The author of the article is nearly the same age as I am. Probably, we graduated high school the same year or maybe she graduated a year earlier.

I do not know her personally. The only common denominator that I know exists between us is this: we both received what she called “the finest education the country had to offer.”

After reading the article, I tried to remember my own signing day. It surprised me how, for a very sentimental person, I could not recall much details. I could neither remember what I wore nor how I felt about the then dismal surroundings. But I do remember that I was excited. Back then, I thought I was living the dream.

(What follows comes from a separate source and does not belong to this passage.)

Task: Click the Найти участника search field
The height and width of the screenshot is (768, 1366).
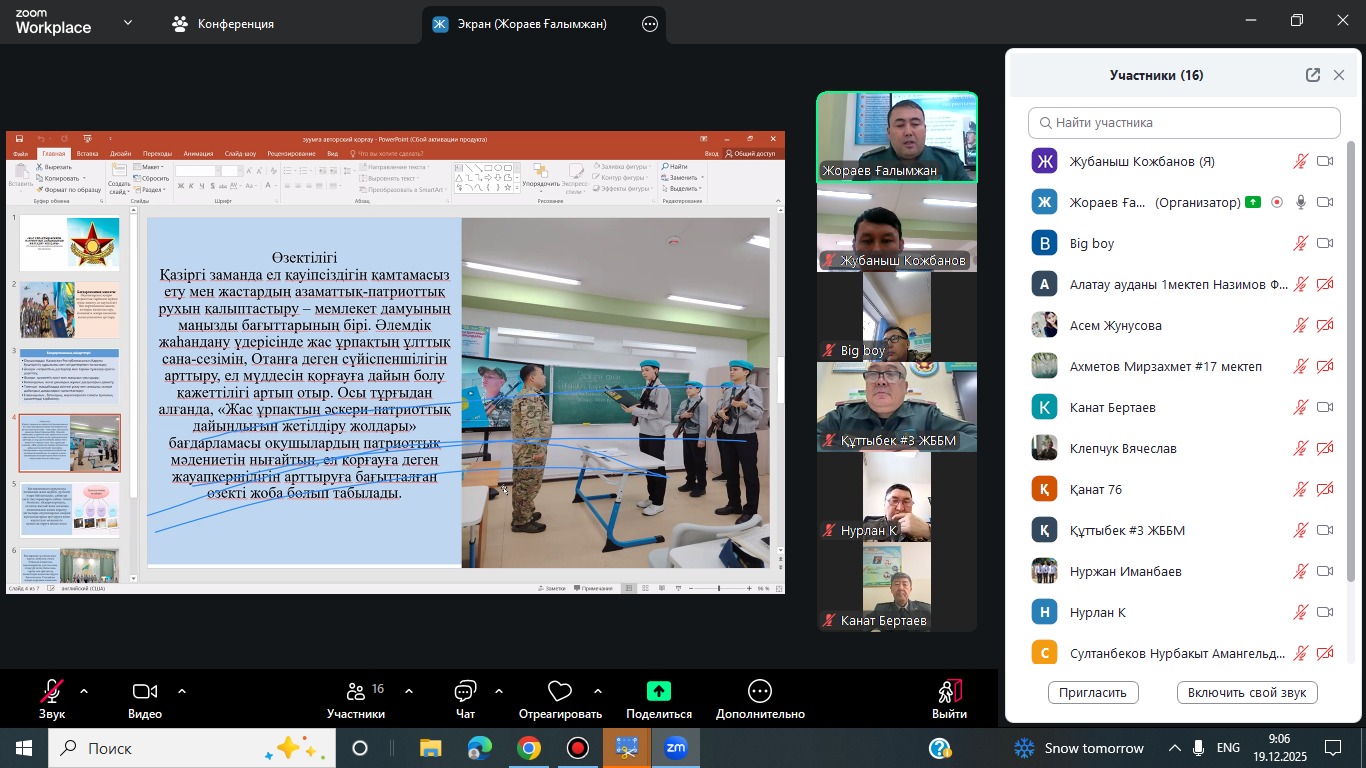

I, too remember that I had to sign lots of forms. When we arrived, my mother and I were quickly ushered into a cramped room where we moved from table to table, talking to people who explained to us that the privilege of studying in the school comes with an obligation to the country. I remember not paying much attention for i just wanted to finish the enrollment to process to make things official. When I realized that I had finally signed the last document, I felt like I have succeeded in securing my future. By affixing the last signature, I sealed my fate as a person of science — a doctor, to be exact — and I felt liberated from the frightening uncertainty of the future. Now, that same fate that I willingly concluded almost seven years earlier is what keeps me from being what I really am. Seven years earlier, I never thought I would change my mind.

It is funny how the author of this Youngblood article and I were two girls who entered the field with opposite feelings — she was reluctant while I was optimistic — and came out with still contrasting but somehow exchanged views. But there is one thing that she and I can agree on — Pisay is truly life-changing.